Category: Topics

Weak human + machine + better process

No one wants to be replaced by a machine…
…yet processor power and computing algorithms have evolved to the point where complex pattern matching tasks–once the exclusive purview of humans–are increasingly being mastered by machines. In the world of chess, for example, conventional wisdom has it that the game is over. Computers have won.

Not true!

The excerpt below is lifted from Race Against the Machine by Erik Brynjolfsson and Andrew McAfee.

In an ultimate chess match, the weak human + machine + better process strategy won over other strategies because the “weak humans” working as a team could leverage their intuition and perspectives to ask better questions of their machines. Chess grandmasters, however brilliant, cannot anticipate every question. Nor can machines by themselves come up with questions that match the intangibles perceived by humans.
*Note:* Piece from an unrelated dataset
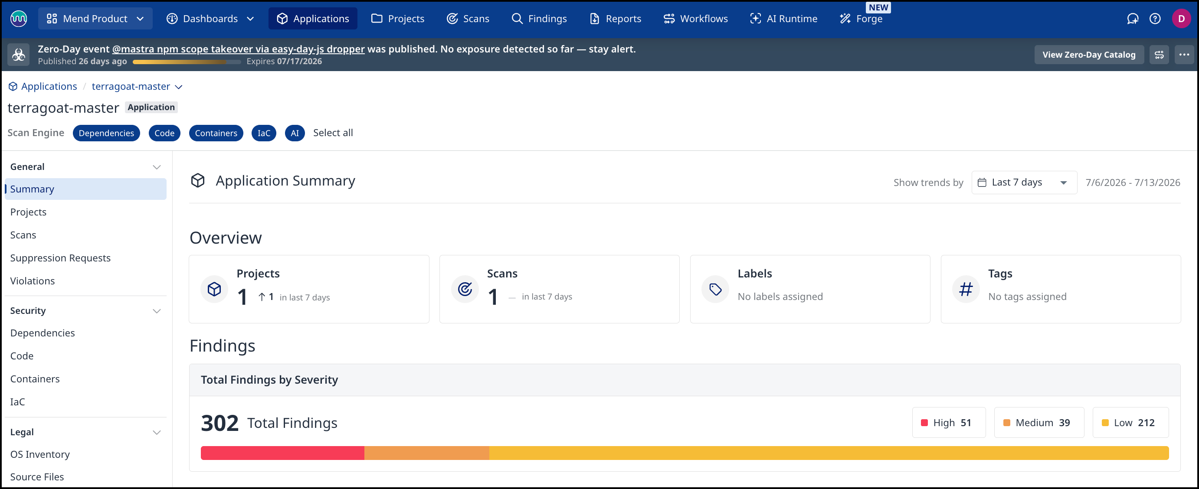Click the Applications breadcrumb cube icon
Image resolution: width=1199 pixels, height=489 pixels.
(x=13, y=87)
As UX designers, it is hubris to think otherwise.


After head-to-head matches between humans and computers became uninteresting (because the computers always won), the action moved to “freestyle” competitions, allowing any combination of people and machines.
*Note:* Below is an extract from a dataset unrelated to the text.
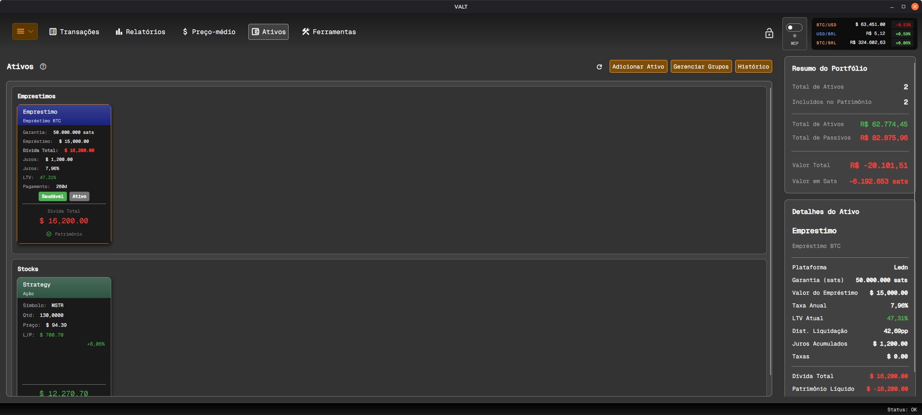Toggle the MCP switch

794,28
The overall winner in a recent freestyle tournament had neither the best human players nor the most powerful computers. As Kasparov writes, it instead consisted of a pair of amateur American chess players using three computers at the same time. Their skill at manipulating and “coaching” their computers to look very deeply into positions effectively counteracted the superior chess understanding of their grandmaster opponents and the greater computational power of other participants. … Weak human + machine + better process was superior to a strong computer alone and, more remarkably, superior to a strong human + machine + inferior process.

This pattern is true not only in chess but throughout the economy. In medicine, law, finance, retailing, manufacturing, and even scientific discovery, the key to winning the race is not to compete against machines but to compete with machines. As we saw in Chapter 2, while computers win at routine processing, repetitive arithmetic, and error-free consistency and are quickly getting better at complex communication and pattern matching, they lack intuition and creativity and are lost when asked to work even a little outside a predefined domain. Fortunately, humans are strongest exactly where computers are weak, creating a potentially beautiful partnership.

Brynjolfsson, Erik; McAfee, Andrew (2011-10-17). Race Against The Machine: How the Digital Revolution is Accelerating Innovation, Driving Productivity, and Irreversibly Transforming Employment and the Economy (p. 55). Digital Frontier Press. Kindle Edition.